**Records for this task**
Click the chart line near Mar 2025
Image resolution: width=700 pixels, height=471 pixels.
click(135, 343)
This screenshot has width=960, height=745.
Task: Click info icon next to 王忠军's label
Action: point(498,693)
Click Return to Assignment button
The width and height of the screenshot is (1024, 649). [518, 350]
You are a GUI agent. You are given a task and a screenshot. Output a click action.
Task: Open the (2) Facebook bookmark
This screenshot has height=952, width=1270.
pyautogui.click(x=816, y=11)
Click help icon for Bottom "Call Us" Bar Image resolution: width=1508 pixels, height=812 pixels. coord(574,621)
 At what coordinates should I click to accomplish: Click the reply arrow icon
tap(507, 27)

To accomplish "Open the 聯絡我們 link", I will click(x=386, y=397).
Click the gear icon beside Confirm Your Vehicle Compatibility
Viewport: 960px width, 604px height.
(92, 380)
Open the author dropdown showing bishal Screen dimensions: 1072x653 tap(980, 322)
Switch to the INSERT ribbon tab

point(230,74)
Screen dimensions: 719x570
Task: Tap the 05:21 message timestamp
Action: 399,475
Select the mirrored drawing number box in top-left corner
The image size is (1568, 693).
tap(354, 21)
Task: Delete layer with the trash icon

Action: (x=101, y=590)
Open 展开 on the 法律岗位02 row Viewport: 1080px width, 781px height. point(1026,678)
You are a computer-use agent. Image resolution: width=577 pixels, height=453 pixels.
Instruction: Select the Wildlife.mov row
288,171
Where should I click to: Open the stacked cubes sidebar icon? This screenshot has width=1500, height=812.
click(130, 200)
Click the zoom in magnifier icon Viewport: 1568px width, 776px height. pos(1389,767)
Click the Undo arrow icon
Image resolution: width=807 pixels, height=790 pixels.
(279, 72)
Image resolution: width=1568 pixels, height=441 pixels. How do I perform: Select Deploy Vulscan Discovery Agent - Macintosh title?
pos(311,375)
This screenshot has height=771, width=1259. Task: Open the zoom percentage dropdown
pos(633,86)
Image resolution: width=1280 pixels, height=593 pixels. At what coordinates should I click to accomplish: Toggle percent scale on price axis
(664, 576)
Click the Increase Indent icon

**Aim of the exercise**
Please rewrite the lines from the one containing "This screenshot has height=771, width=1259." through the end of the listing, inclusive, changing "Increase Indent" to "Decrease Indent" and leaving everything else as it is.

**Result for this task**
This screenshot has height=771, width=1259. Task: Open the zoom percentage dropdown
pos(633,86)
Image resolution: width=1280 pixels, height=593 pixels. At what coordinates should I click to accomplish: Toggle percent scale on price axis
(664, 576)
Click the Decrease Indent icon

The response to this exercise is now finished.